In step B1, it is preferable to prepare a mixed solution so that the molar ratio Sr / Ti of Sr and Ti is 1 or more. In Step B1, it is preferable to use a Ti-containing aqueous solution that does not contain rutile TiO ₂ as the main component of the Ti component.

  In Step C1, the basic compound is preferably sodium hydroxide or potassium hydroxide. Moreover, it is preferable to grind | pulverize the solid substance generate | occur | produced in adjusting the reaction liquid to basicity in process C1.

The reaction solution used in the step D1 is preferably a reaction solution containing Ti (OH) ₄ and / or HTiO ₃ ^— ions as the main component of the Ti component.
Moreover, in the process D1, the retention time of the reaction temperature in the subcritical reaction or supercritical reaction can be made within 10 minutes.

The strontium titanate fine particles of the present invention are produced by the method for producing strontium titanate fine particles of the present invention, and the shape is a cube or a rectangular parallelepiped.
In the present specification, the “strontium titanate fine particles that are a cube or a rectangular parallelepiped” include those having an incomplete shape in which the vertex of the cube or the rectangular parallelepiped is chamfered. At this time, the ratio of chamfering is within 20% of the area of each surface of the cube or cuboid. The chamfer was defined from the side length. In this method, the particles were directly observed by TEM, the length of one side of the cubic particle and the length of the chamfered portion were measured, and the ratio to the one side was calculated. In such strontium titanate fine particles, 85% or more of the crystal planes exposed on the surface of the cube or rectangular parallelepiped are preferably {100} planes. Moreover, it is preferable that the length of one side of a cube or a rectangular parallelepiped is 10 nm or more and 500 nm or less.

  The method for producing strontium titanate fine particles of the present invention comprises a reaction solution containing a basic compound having a pH of more than 10 containing an Sr-containing aqueous solution and a Ti-containing aqueous solution or an ionization degree of 0.8 or more and 0.60 mol / l or more.
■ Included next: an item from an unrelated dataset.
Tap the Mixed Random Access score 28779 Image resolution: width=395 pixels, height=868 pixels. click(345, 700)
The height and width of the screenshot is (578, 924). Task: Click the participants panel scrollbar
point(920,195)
A subcritical or supercritical reaction method comprising a step of adding an organic basic compound not containing a metal element and an amphiphilic compound having a carboxyl group in a basic reaction solution before the reaction. ing. According to this configuration, strontium titanate fine particles whose shape is controlled so that the (111) plane of the strontium titanate crystal has a {100} plane by preferential growth can be produced with high productivity. .
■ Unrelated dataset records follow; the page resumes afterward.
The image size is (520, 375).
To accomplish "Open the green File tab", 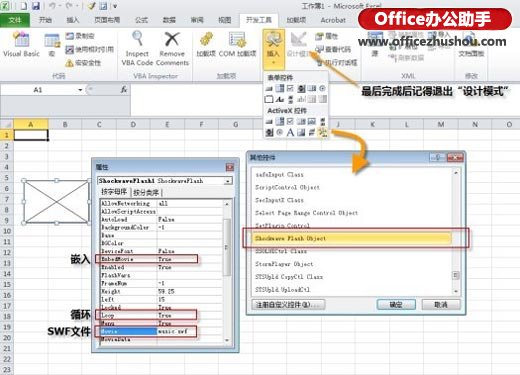I will click(x=15, y=20).
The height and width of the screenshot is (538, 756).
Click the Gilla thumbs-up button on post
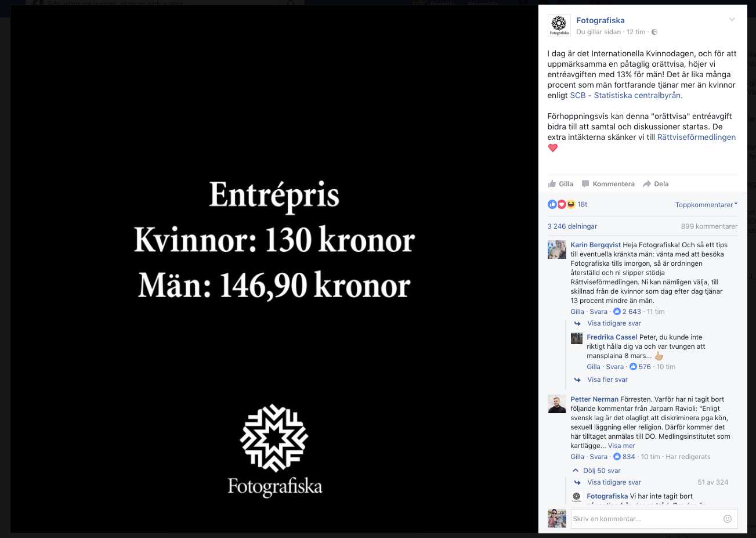[560, 184]
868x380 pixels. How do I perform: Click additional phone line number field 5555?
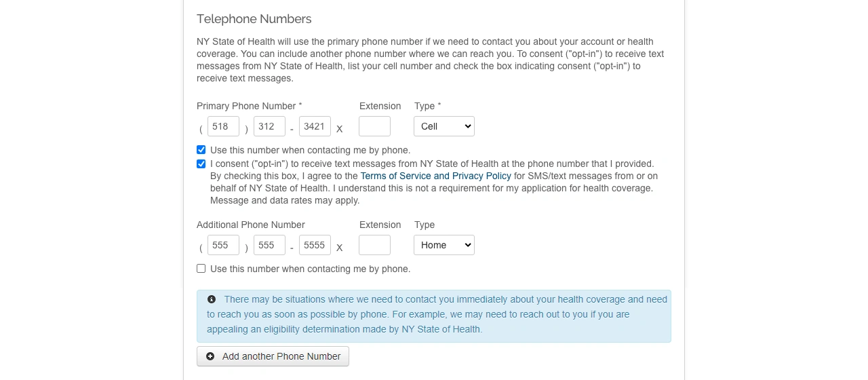coord(315,245)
Flow diagram of the method for producing strontium titanate fine particles of the present invention The figure which shows the relationship between the number of moles of the amphiphilic compound contained in the reaction solution and the ratio of the organic basic compound to the number of Ti moles and whether or not the shape-controlled strontium titanate fine particles can be produced. Electron micrograph of strontium titanate fine particles obtained in Example 1 Electron micrograph of amorphous strontium titanate fine particles obtained in Comparative Example 1 Magnified electron micrograph of strontium titanate fine particles obtained in Example 1 Electron micrograph showing the analysis result of the crystal plane of the strontium titanate fine particles obtained in Example 1

"Production method of strontium titanate fine particles"
With reference to drawings, the manufacturing method of the strontium titanate microparticles | fine-particles of one Embodiment concerning this invention is demonstrated. FIG. 1 shows a flow chart of the method for producing strontium titanate fine particles of the present embodiment.
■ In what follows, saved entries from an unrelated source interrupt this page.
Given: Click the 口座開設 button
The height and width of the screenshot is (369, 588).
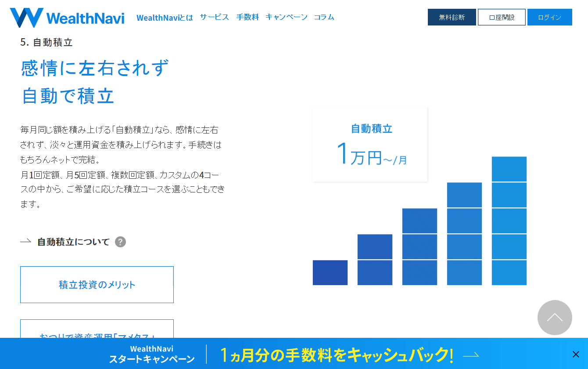Looking at the screenshot, I should 502,17.
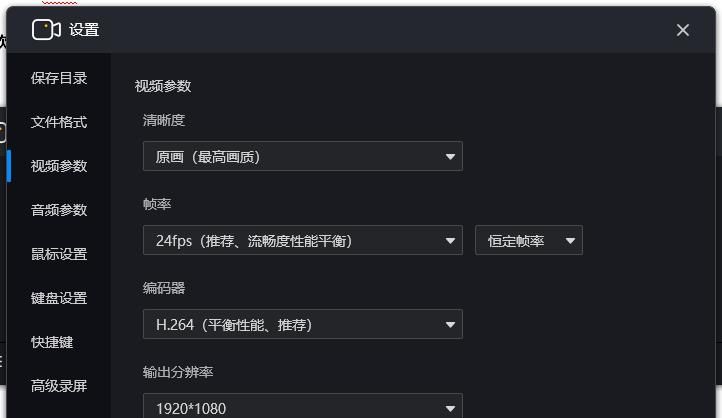Open the 鼠标设置 section
Image resolution: width=722 pixels, height=418 pixels.
click(59, 254)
As already described, as a method of controlling the strontium titanate fine particles into a cubic shape, a method of performing a hydrothermal reaction at 200 ° C. for 24 hours or more as described in Patent Document 6 and Patent Document 7 is cited.
On the other hand, as disclosed in Patent Document 4 and the like, it is described that titanium dioxide fine particles, which are simple oxides, can be obtained by aggregating fine crystalline fine particles by a subcritical or supercritical reaction.
In Patent Document 3, ceria fine particles which are simple oxides are produced by controlling them in a cubic shape by a high-temperature and high-pressure hydrothermal synthesis method, preferably supercritical synthesis, in the presence of an organic substance.

  Patent Document 3 discloses a ratio of cubic ceria fine particles having a (001) plane and an equivalent plane in the produced fine particles by changing the reaction field from a hydrothermal reaction at 200 ° C. to a supercritical state. Increases from 70% to 80%. On the other hand, the reaction time is not changed between the hydrothermal reaction field and the supercritical reaction field, and there is no description or suggestion that the reaction time can be shortened by the difference in the reaction field. In addition, since strontium titanate is a complex oxide, its crystal structure is more complex than that of simple oxides such as ceria and titanium dioxide. Even in a supercritical reaction field, it is considered that more stringent conditions are required as manufacturing conditions for particle shape control.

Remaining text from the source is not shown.